Extracted data entries
# # # #

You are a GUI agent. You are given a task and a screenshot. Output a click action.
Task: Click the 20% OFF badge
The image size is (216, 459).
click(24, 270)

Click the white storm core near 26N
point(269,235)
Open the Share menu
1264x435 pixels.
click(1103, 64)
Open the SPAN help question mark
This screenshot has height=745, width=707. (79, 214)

# # # #

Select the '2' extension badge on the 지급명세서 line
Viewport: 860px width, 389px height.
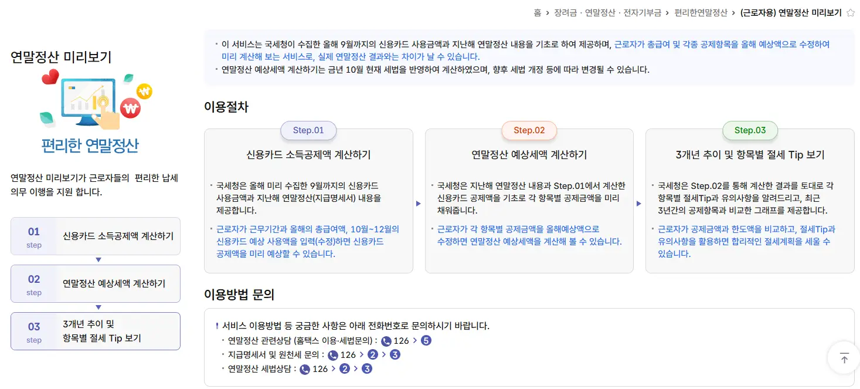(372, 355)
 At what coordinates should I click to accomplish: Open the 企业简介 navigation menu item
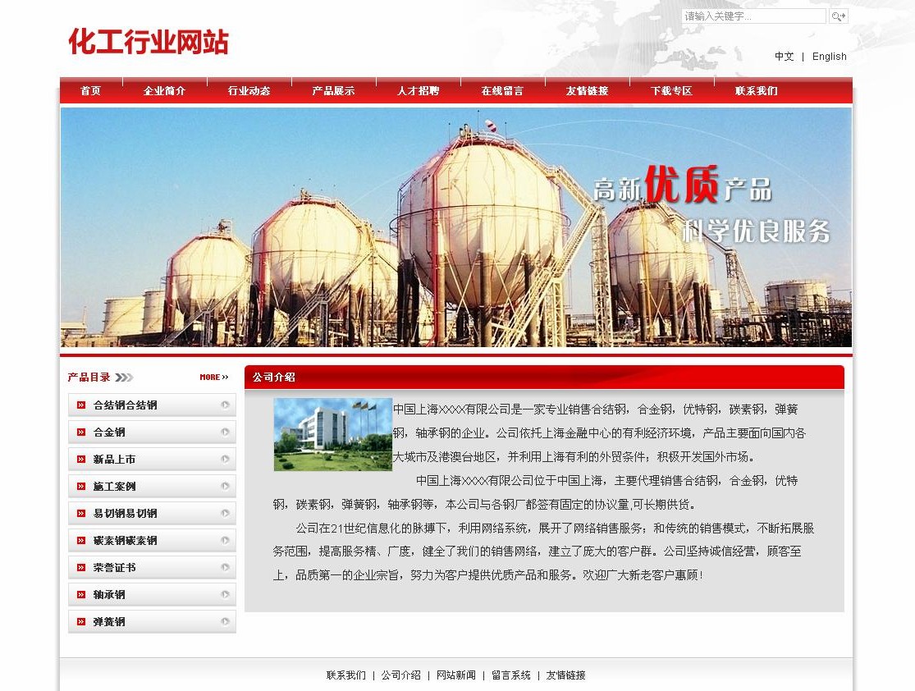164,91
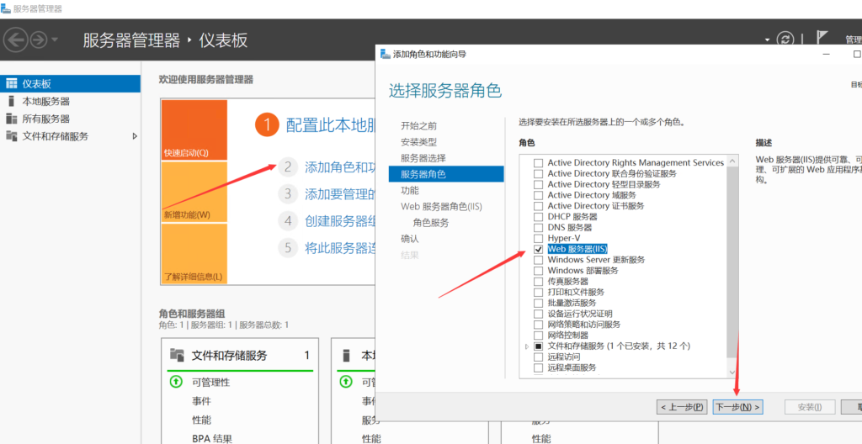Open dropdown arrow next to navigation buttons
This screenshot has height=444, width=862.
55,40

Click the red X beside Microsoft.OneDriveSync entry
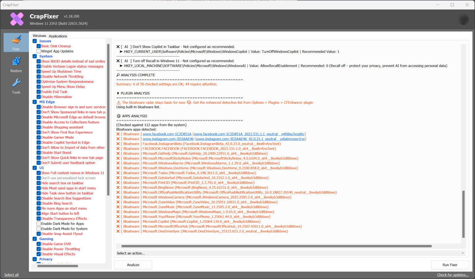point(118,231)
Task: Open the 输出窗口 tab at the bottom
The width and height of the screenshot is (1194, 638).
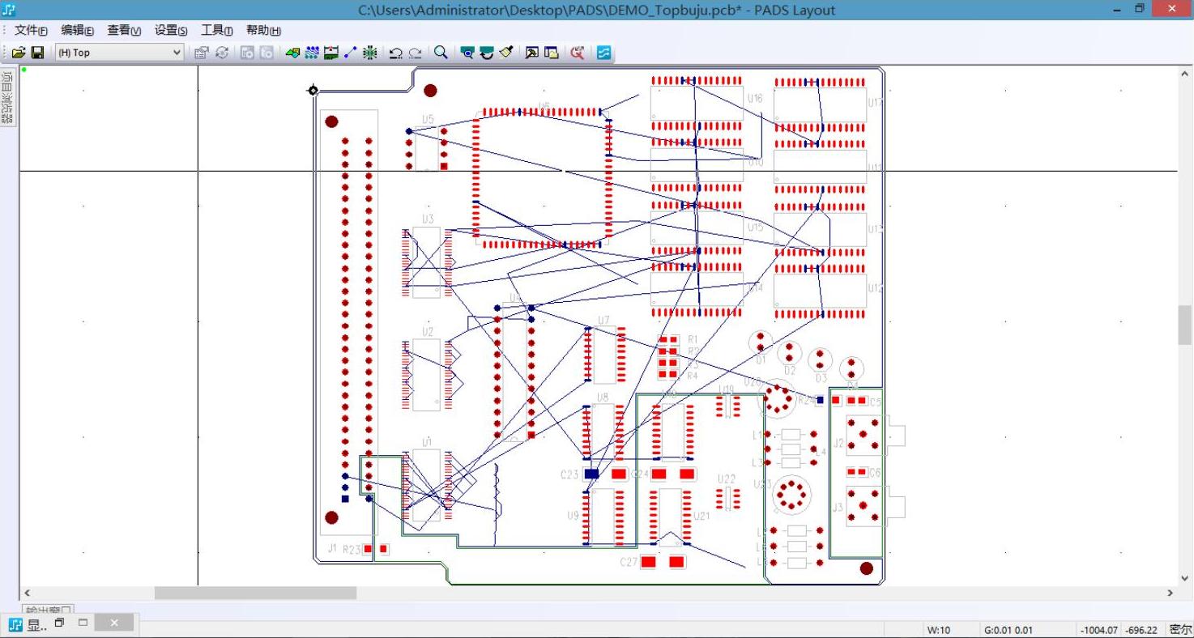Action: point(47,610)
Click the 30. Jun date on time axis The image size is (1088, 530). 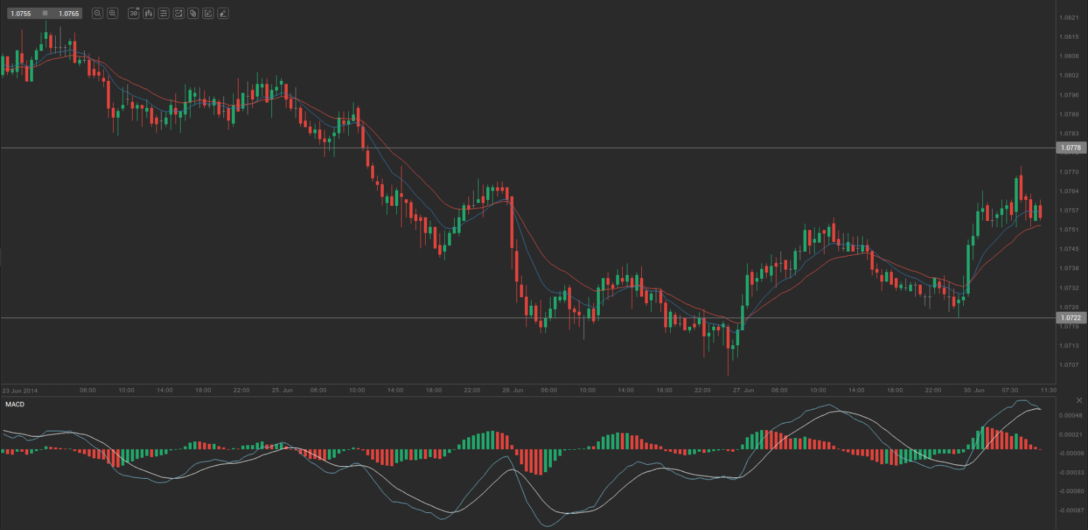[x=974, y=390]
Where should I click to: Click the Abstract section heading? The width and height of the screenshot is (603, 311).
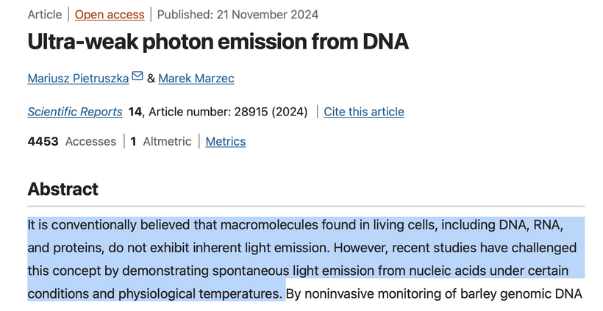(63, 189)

# # # #

Please find every line in the records above that holds the word "badge" and copy it.

Task: Click the 20% OFF badge
Select the '2' extension badge on the 지급명세서 line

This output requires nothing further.